- How do you celebrate an acquisition that makes you the largest marketing holding company in the world? If you are Omnicom, you lay off 4,000 employees. And champagne, probably. There’s usually champagne. Those layoffs are in addition to about 19,000 others that Omnicom and the holding company it acquired, Interpublic, made earlier in 2025.
- If you subscribe to Netflix, expect your monthly fee to increase soon. Netflix outbid Paramount and Comcast to acquire Warner Bros. and its extensive library of content. Netflix agreed to pay $82.7 billion, including debt, which amounts to about $276 for each of its subscribers. Interestingly, the acquisition would also include Warner Bros.’ HBO Max streaming service.
- The Denver Post has now missed five straight monthly rent payments to the City and County of Denver for space in its eponymous downtown building that it sold to the city in 2024.
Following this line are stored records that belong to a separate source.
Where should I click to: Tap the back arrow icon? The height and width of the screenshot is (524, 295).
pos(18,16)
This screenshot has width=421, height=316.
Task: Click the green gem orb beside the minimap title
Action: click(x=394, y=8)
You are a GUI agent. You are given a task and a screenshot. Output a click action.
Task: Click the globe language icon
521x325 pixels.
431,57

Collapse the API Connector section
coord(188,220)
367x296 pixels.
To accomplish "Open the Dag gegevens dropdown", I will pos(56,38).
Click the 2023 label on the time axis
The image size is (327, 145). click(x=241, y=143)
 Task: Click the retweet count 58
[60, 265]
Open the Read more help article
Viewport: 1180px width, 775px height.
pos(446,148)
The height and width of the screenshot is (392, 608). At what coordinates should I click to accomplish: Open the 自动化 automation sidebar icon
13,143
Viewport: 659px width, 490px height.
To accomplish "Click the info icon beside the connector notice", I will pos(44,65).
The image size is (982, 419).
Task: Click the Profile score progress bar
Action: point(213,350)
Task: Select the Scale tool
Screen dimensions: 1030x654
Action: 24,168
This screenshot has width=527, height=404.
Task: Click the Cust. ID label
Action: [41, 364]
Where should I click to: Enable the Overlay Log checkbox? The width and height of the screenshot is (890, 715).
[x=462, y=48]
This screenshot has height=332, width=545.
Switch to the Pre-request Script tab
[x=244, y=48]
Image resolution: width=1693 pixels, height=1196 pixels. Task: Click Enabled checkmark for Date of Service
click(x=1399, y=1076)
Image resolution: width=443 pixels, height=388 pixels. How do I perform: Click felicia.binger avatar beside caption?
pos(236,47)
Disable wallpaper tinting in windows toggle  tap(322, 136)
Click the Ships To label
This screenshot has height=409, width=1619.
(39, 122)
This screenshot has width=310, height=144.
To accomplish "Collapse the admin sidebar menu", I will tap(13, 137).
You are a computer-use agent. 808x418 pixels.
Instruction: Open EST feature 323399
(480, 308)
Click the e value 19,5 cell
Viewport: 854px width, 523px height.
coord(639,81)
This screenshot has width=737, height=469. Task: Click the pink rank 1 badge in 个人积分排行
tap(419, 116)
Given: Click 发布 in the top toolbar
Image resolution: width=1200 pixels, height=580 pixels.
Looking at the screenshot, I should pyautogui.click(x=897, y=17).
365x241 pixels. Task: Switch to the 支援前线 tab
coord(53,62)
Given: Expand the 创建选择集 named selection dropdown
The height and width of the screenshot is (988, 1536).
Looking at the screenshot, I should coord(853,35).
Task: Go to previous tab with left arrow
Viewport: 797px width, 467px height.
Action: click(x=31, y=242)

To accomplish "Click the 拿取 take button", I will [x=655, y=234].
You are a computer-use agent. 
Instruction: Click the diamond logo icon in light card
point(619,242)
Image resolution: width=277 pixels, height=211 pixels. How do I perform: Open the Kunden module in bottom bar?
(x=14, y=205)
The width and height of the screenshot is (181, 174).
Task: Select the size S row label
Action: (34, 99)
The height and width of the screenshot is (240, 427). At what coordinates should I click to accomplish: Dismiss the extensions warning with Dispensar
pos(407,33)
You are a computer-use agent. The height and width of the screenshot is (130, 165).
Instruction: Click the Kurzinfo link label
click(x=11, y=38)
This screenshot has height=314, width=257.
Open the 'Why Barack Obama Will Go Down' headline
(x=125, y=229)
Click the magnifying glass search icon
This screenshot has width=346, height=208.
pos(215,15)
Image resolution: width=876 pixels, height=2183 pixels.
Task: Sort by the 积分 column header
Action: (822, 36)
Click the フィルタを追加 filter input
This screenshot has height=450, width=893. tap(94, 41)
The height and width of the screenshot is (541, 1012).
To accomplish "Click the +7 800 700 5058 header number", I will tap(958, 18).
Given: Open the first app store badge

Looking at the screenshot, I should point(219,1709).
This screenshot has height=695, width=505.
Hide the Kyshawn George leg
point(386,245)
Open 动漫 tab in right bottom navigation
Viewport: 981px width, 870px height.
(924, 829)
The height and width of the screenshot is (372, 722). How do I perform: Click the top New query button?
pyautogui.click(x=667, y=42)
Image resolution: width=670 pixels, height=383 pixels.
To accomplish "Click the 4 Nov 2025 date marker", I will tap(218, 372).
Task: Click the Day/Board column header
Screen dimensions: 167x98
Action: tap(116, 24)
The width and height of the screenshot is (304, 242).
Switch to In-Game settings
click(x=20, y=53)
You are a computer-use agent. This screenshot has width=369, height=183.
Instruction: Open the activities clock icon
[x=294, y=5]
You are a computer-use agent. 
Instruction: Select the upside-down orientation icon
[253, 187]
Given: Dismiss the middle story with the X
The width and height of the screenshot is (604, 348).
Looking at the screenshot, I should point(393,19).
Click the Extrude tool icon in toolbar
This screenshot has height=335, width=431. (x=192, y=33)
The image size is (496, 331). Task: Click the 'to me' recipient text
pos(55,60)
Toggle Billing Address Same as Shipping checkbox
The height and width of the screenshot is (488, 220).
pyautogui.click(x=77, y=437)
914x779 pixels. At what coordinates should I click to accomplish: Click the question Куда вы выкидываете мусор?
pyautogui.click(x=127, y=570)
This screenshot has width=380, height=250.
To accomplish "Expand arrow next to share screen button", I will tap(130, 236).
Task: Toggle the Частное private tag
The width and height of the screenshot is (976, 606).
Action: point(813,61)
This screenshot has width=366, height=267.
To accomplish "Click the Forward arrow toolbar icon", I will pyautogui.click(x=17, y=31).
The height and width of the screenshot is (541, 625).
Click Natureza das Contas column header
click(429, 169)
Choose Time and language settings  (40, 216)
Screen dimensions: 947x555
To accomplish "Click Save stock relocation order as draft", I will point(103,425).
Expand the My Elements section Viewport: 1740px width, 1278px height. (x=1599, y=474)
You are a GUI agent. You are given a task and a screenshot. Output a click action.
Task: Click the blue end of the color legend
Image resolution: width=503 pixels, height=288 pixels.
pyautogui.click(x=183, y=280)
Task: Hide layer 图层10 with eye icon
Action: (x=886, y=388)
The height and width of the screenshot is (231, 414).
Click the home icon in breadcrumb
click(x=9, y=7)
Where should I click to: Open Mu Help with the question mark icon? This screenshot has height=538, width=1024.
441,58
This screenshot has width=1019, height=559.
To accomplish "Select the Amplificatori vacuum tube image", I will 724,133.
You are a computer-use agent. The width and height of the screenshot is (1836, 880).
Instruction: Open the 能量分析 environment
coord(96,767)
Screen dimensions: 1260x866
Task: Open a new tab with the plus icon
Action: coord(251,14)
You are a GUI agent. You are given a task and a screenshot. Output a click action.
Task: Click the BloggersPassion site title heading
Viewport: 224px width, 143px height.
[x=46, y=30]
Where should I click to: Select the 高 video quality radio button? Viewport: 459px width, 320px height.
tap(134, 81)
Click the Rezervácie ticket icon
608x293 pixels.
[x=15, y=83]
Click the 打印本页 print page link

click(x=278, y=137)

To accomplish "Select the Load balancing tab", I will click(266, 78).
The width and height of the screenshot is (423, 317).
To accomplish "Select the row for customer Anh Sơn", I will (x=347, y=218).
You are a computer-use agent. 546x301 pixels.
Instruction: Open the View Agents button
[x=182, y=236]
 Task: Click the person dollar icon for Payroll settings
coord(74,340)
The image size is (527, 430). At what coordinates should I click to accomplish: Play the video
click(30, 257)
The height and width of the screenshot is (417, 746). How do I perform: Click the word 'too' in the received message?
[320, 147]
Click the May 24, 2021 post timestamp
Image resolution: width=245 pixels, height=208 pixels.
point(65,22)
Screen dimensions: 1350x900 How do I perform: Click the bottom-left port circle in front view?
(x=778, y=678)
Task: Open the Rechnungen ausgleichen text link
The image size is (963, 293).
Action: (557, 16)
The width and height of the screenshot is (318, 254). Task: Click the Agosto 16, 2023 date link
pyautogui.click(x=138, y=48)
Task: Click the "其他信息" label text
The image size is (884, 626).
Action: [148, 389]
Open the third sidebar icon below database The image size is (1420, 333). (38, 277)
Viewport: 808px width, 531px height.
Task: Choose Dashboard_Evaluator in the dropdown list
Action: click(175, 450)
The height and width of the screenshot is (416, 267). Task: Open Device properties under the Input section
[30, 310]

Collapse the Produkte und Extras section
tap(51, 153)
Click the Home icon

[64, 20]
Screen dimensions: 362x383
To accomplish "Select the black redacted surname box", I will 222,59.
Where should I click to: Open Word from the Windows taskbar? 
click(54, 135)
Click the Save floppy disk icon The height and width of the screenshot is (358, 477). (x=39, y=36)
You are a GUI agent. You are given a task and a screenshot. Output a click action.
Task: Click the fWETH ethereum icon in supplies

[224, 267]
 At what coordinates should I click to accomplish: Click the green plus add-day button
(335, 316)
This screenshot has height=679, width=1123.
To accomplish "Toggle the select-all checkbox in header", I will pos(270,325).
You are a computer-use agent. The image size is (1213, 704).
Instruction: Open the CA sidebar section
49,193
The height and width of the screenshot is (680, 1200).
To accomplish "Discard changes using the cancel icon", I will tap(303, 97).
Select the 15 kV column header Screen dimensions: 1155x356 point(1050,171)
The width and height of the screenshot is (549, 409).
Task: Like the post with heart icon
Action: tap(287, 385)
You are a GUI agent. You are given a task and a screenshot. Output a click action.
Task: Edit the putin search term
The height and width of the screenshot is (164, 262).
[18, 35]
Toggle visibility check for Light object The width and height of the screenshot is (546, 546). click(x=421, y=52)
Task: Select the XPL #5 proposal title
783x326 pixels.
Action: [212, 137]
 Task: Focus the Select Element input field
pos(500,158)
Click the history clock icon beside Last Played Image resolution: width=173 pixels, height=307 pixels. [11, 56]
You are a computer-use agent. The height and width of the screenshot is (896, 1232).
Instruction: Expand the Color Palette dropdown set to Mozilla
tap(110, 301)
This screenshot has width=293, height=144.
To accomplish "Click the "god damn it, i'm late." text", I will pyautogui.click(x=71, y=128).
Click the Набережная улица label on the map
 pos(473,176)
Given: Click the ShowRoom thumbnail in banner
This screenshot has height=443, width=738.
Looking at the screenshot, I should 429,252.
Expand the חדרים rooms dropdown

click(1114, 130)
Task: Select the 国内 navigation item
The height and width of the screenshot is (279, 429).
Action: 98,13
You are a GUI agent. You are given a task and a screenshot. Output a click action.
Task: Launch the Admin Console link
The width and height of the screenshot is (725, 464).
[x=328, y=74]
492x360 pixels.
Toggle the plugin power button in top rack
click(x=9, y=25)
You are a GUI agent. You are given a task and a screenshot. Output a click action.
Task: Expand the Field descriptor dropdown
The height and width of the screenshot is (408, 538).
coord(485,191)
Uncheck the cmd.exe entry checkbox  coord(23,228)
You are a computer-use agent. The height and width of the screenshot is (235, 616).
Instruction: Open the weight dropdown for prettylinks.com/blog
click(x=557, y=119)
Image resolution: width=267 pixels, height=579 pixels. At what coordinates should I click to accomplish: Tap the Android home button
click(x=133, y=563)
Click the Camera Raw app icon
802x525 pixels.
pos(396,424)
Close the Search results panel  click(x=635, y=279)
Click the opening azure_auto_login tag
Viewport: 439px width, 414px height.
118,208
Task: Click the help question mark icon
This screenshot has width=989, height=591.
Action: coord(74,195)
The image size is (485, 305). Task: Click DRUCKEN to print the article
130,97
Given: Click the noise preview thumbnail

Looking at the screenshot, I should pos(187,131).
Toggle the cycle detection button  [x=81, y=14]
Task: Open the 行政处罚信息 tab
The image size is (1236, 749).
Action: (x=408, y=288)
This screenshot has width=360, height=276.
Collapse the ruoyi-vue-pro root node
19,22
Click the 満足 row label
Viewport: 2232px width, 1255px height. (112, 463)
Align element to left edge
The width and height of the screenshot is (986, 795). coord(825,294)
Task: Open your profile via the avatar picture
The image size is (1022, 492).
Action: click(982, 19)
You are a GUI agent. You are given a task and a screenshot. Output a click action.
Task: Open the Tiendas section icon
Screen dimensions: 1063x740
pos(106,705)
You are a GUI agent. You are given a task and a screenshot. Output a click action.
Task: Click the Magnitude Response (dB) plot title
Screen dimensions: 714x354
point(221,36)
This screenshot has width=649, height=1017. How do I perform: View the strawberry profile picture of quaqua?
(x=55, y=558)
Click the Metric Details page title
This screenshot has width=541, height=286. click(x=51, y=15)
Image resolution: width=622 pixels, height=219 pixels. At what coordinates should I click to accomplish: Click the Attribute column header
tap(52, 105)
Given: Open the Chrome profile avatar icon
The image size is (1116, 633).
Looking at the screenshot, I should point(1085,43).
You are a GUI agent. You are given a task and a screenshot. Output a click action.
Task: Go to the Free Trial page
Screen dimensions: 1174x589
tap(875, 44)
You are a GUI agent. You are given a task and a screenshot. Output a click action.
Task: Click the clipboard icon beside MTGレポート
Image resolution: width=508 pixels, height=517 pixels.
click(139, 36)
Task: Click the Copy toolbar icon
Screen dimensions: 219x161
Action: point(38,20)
- Rocky the Raccoon broke into a Virginia liquor store, broke several bottles of whiskey, apparently drank some that spilled on the floor, and then passed out in the store’s bathroom. Local animal protection authorities took custody of Rocky, dried him out and released him back into the wild.
- Penn State is the gift that keeps on giving to college coaches. The school was one of the first to fire its head football coach this season when it let James Franklin go in September, and its efforts to sign a new coach have done nothing but secure lucrative contract extensions for the candidates it was considering. The school was rumored to be interested in Indiana‘s Curt Cignetti, who received a new eight-year, $93 million contract four days after Franklin was fired. Then Penn State turned its attention to Nebraska‘s Matt Rhule, who shortly thereafter received a two-year, $25 million extension. Penn State next turned to BYU‘s Kalani Sitake, who just received a new contract whose terms have yet to be disclosed but reportedly make him the highest-paid coach in the Big 12 Conference. Meanwhile, Penn State still has no new head coach.
- Zillow has removed scores rating homes’ vulnerability to extreme weather following complaints from real estate agents who apparently fear it will lower sales prices and their resulting commissions.
- Private employers in the U.S. shed 32,000 jobs in November rather than add the 40,000 new jobs analysts expected, according to data from payroll processor ADP. That data is especially significant given that the Bureau of Labor Statistics still hasn’t issued a new jobs report since the government shutdown.
- A Jefferson County Sheriff’s Office SWAT sergeant resigned before he could be fired after being found to have responded to the recent Evergreen High School shooting incident while intoxicated.
- If you have been waiting for the Colorado Rockies to finally win something, good news! Their seven-year, $182 million contract with oft-injured outfielder Kris Bryant was rated the No. 1 worst contract in Major League Baseball.
- Pantone released its “Color of the Year” for 2026, and it was basically white. But because it’s Pantone, it had to give it a clever name, so technically “Cloud Dancer” is the color of the year.
Who won the week?
- Children’s Hospital Colorado added Shannon Fern as Director of Public Relations and Communications, and promoted Rachael Fowler to PR and External Communications Manager.
- The Fletcher Group is celebrating its 20th anniversary.
- JKD PR has added the Transplant Games of America as a new client.
- Jordan Chavez and Erica Lopez both announced they will be leaving 9News in the coming month.
- Jaylyn Sherrod, a current player on the WNBA‘s Minnesota Lynx basketball team, will receive her master’s degree in Criminal Justice this December from the University of Colorado Denver. She played in college for the University of Colorado Boulder.
- The Denver Art Museum will be the only U.S. venue to showcase “DIVA,” an exhibition featuring objects and costumes worn by Marilyn Monroe, Lady Gaga, Whitney Houston, Rihanna, Prince, Tina Turner, Cher and others. The exhibition will open in October 2026.
- U.S. shoppers dropped more than $11.8 billion online on Black Friday this year, which is a record and a 9.1% increase over 2024.